Reason behind using Manhattan distance
Suppose there are 3 data points:
1 reference data point:
[0, 0, 0, 0, 0, 0, 0, 0, 0, 0, 0, 0, 0, 0, 0]
And 2 data points in the database:
[1, 1, 1, 1, 1, 1, 1, 1, 1, 1, 1, 1, 1, 1, 1] (Euclidean distance = 3.87, Squared Euclidean distance = 15, Manhattan distance = 15)
[0, 0, 0, 0, 0, 0, 0, 0, 0, 0, 0, 0, 0, 0, 4] (Euclidean distance = 4, Squared Euclidean distance = 16, Manhattan distance = 4)
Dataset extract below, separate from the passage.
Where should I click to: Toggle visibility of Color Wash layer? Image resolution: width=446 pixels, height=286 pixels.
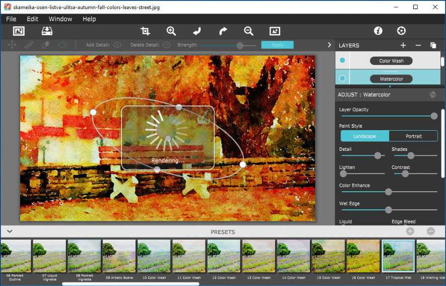(x=343, y=61)

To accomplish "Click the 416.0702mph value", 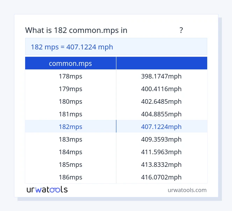I will (161, 177).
If noise changes a single 0 into a 4, it will affect Euclidean distance 4x times higher than Manhattan distance. Euclidean distance will pick the first, Manhattan distance will pick the second.
Shouldn´t you be adding that +1 to the x value before squaring?
Euclidean distance = sqrt( (x+1)^2 )
Manhattan distance = | x+1 |
my case is noise in another dimension ;)
however if noise is added to the main dimension,
it will be
sqrt((1 + x)^2 + 1)
vs
|1 + x | + 1
and if we put two curves together (shifted so that tey intersects on x=0)
http://robowiki.net/w/images/5/5a/C3BD3E15-EEB6-4F63-826F-7C1F5E54A78E.gif
euclidean looks terrible with large noise in one dimension, and manhattan looks robust.